**MATERIALS PROVIDED**
>>>>

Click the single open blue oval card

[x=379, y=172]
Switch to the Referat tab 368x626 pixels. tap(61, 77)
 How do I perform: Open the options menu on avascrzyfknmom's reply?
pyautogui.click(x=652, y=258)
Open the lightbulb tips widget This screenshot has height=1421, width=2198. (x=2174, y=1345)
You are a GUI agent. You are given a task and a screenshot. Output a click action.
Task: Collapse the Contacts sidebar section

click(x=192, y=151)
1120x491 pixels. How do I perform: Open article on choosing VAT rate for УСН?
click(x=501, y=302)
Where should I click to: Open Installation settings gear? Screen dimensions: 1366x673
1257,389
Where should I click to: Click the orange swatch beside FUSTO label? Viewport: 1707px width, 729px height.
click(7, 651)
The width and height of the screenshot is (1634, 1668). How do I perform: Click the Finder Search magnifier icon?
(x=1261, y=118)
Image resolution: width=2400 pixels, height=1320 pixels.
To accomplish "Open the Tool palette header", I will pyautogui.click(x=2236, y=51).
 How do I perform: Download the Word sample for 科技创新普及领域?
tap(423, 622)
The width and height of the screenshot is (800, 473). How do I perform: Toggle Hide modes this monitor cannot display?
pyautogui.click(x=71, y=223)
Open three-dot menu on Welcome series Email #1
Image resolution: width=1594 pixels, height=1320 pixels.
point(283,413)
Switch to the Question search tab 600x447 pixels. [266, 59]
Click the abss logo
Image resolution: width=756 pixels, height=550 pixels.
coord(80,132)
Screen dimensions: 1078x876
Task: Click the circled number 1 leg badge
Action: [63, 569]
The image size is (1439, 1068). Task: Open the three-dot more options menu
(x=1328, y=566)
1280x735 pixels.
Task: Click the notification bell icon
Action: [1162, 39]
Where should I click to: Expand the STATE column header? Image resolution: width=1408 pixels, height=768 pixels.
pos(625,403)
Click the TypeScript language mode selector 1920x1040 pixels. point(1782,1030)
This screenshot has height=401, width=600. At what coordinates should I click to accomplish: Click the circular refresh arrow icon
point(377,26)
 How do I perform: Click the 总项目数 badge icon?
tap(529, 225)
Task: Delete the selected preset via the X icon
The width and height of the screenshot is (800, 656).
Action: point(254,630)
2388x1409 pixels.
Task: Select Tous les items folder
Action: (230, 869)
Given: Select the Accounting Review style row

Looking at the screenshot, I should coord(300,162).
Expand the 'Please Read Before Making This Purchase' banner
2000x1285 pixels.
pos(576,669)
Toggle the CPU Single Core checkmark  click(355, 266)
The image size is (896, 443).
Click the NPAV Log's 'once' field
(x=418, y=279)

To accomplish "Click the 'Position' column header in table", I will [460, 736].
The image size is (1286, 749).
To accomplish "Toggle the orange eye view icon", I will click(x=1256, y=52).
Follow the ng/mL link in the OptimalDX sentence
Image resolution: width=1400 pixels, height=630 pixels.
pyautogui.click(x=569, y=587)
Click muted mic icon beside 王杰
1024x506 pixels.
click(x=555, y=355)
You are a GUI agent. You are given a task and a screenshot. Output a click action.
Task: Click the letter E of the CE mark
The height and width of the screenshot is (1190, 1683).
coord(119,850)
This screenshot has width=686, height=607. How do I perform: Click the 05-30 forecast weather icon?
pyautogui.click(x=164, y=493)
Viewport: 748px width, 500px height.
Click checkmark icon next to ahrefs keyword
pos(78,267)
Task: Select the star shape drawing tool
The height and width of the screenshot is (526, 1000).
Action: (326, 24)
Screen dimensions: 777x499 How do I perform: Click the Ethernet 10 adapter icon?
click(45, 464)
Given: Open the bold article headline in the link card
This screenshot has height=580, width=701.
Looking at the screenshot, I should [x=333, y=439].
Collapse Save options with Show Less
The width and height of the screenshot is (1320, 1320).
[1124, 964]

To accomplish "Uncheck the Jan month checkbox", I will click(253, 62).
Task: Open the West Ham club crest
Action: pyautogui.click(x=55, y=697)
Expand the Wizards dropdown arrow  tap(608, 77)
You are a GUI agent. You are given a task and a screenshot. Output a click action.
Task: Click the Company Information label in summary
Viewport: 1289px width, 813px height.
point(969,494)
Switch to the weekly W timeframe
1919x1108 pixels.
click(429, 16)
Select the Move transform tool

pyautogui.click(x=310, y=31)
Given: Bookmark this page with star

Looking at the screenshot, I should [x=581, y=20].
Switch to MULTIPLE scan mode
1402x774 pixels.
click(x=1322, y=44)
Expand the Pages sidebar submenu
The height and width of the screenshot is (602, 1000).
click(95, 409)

<<<<

**TASK BRIEF**
Could you format every line of the items above as a JSON list of strings, one string per line, with blank lines left out?

**THE ANSWER**
[
  "Click the single open blue oval card",
  "[x=379, y=172]",
  "Switch to the Referat tab 368x626 pixels. tap(61, 77)",
  " How do I perform: Open the options menu on avascrzyfknmom's reply?",
  "pyautogui.click(x=652, y=258)",
  "Open the lightbulb tips widget This screenshot has height=1421, width=2198. (x=2174, y=1345)",
  "You are a GUI agent. You are given a task and a screenshot. Output a click action.",
  "Task: Collapse the Contacts sidebar section",
  "click(x=192, y=151)",
  "1120x491 pixels. How do I perform: Open article on choosing VAT rate for УСН?",
  "click(x=501, y=302)",
  "Where should I click to: Open Installation settings gear? Screen dimensions: 1366x673",
  "1257,389",
  "Where should I click to: Click the orange swatch beside FUSTO label? Viewport: 1707px width, 729px height.",
  "click(7, 651)",
  "The width and height of the screenshot is (1634, 1668). How do I perform: Click the Finder Search magnifier icon?",
  "(x=1261, y=118)",
  "Image resolution: width=2400 pixels, height=1320 pixels.",
  "To accomplish \"Open the Tool palette header\", I will pyautogui.click(x=2236, y=51).",
  " How do I perform: Download the Word sample for 科技创新普及领域?",
  "tap(423, 622)",
  "The width and height of the screenshot is (800, 473). How do I perform: Toggle Hide modes this monitor cannot display?",
  "pyautogui.click(x=71, y=223)",
  "Open three-dot menu on Welcome series Email #1",
  "Image resolution: width=1594 pixels, height=1320 pixels.",
  "point(283,413)",
  "Switch to the Question search tab 600x447 pixels. [266, 59]",
  "Click the abss logo",
  "Image resolution: width=756 pixels, height=550 pixels.",
  "coord(80,132)",
  "Screen dimensions: 1078x876",
  "Task: Click the circled number 1 leg badge",
  "Action: [63, 569]",
  "The image size is (1439, 1068). Task: Open the three-dot more options menu",
  "(x=1328, y=566)",
  "1280x735 pixels.",
  "Task: Click the notification bell icon",
  "Action: [1162, 39]",
  "Where should I click to: Expand the STATE column header? Image resolution: width=1408 pixels, height=768 pixels.",
  "pos(625,403)",
  "Click the TypeScript language mode selector 1920x1040 pixels. point(1782,1030)",
  "This screenshot has height=401, width=600. At what coordinates should I click to accomplish: Click the circular refresh arrow icon",
  "point(377,26)",
  " How do I perform: Click the 总项目数 badge icon?",
  "tap(529, 225)",
  "Task: Delete the selected preset via the X icon",
  "The width and height of the screenshot is (800, 656).",
  "Action: point(254,630)",
  "2388x1409 pixels.",
  "Task: Select Tous les items folder",
  "Action: (230, 869)",
  "Given: Select the Accounting Review style row",
  "Looking at the screenshot, I should coord(300,162).",
  "Expand the 'Please Read Before Making This Purchase' banner",
  "2000x1285 pixels.",
  "pos(576,669)",
  "Toggle the CPU Single Core checkmark  click(355, 266)",
  "The image size is (896, 443).",
  "Click the NPAV Log's 'once' field",
  "(x=418, y=279)",
  "To accomplish \"Click the 'Position' column header in table\", I will [460, 736].",
  "The image size is (1286, 749).",
  "To accomplish \"Toggle the orange eye view icon\", I will click(x=1256, y=52).",
  "Follow the ng/mL link in the OptimalDX sentence",
  "Image resolution: width=1400 pixels, height=630 pixels.",
  "pyautogui.click(x=569, y=587)",
  "Click muted mic icon beside 王杰",
  "1024x506 pixels.",
  "click(x=555, y=355)",
  "You are a GUI agent. You are given a task and a screenshot. Output a click action.",
  "Task: Click the letter E of the CE mark",
  "The height and width of the screenshot is (1190, 1683).",
  "coord(119,850)",
  "This screenshot has width=686, height=607. How do I perform: Click the 05-30 forecast weather icon?",
  "pyautogui.click(x=164, y=493)",
  "Viewport: 748px width, 500px height.",
  "Click checkmark icon next to ahrefs keyword",
  "pos(78,267)",
  "Task: Select the star shape drawing tool",
  "The height and width of the screenshot is (526, 1000).",
  "Action: (326, 24)",
  "Screen dimensions: 777x499 How do I perform: Click the Ethernet 10 adapter icon?",
  "click(45, 464)",
  "Given: Open the bold article headline in the link card",
  "This screenshot has height=580, width=701.",
  "Looking at the screenshot, I should [x=333, y=439].",
  "Collapse Save options with Show Less",
  "The width and height of the screenshot is (1320, 1320).",
  "[1124, 964]",
  "To accomplish \"Uncheck the Jan month checkbox\", I will click(253, 62).",
  "Task: Open the West Ham club crest",
  "Action: pyautogui.click(x=55, y=697)",
  "Expand the Wizards dropdown arrow  tap(608, 77)",
  "You are a GUI agent. You are given a task and a screenshot. Output a click action.",
  "Task: Click the Company Information label in summary",
  "Viewport: 1289px width, 813px height.",
  "point(969,494)",
  "Switch to the weekly W timeframe",
  "1919x1108 pixels.",
  "click(429, 16)",
  "Select the Move transform tool",
  "pyautogui.click(x=310, y=31)",
  "Given: Bookmark this page with star",
  "Looking at the screenshot, I should [x=581, y=20].",
  "Switch to MULTIPLE scan mode",
  "1402x774 pixels.",
  "click(x=1322, y=44)",
  "Expand the Pages sidebar submenu",
  "The height and width of the screenshot is (602, 1000).",
  "click(95, 409)"
]